======== INPUT DATA ========

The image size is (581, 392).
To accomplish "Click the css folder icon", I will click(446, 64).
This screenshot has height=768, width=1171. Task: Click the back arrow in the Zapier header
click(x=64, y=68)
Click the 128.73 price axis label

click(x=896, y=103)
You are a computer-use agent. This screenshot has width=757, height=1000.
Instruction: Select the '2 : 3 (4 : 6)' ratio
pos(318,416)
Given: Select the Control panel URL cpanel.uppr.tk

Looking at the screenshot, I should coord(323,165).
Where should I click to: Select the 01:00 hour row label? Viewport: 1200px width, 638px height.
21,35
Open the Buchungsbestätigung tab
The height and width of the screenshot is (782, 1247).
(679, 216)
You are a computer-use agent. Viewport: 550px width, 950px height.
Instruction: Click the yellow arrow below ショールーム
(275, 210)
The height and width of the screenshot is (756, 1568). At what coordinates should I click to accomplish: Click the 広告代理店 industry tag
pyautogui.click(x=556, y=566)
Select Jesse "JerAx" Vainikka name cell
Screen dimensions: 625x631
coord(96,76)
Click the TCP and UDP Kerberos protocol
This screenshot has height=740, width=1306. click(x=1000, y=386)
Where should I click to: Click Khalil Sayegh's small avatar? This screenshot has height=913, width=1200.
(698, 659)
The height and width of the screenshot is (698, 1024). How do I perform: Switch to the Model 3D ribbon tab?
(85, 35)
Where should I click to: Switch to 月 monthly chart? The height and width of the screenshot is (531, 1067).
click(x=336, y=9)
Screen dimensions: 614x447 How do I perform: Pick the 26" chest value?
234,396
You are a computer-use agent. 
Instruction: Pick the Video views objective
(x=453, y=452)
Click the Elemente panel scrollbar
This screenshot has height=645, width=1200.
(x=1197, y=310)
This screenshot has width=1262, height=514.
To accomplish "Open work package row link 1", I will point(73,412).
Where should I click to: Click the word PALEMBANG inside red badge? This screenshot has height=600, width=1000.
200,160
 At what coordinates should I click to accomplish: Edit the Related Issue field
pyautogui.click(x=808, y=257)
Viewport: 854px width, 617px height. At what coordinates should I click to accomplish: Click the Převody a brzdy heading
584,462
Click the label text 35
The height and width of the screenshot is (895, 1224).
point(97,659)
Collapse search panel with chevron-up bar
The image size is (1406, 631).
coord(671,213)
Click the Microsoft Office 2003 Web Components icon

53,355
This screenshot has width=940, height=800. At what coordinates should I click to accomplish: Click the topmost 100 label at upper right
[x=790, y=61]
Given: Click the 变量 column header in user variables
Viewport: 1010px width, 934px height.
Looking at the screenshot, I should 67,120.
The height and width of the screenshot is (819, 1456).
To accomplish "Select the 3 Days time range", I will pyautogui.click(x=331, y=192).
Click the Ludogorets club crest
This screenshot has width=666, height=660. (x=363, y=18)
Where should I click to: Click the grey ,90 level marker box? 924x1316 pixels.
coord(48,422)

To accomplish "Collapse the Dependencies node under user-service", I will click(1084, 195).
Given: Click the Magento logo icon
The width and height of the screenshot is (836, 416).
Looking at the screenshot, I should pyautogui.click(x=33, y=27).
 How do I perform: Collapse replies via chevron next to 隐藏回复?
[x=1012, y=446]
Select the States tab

========

From the material above, please return each line containing "user".

Given: Click the 变量 column header in user variables
To accomplish "Collapse the Dependencies node under user-service", I will click(1084, 195).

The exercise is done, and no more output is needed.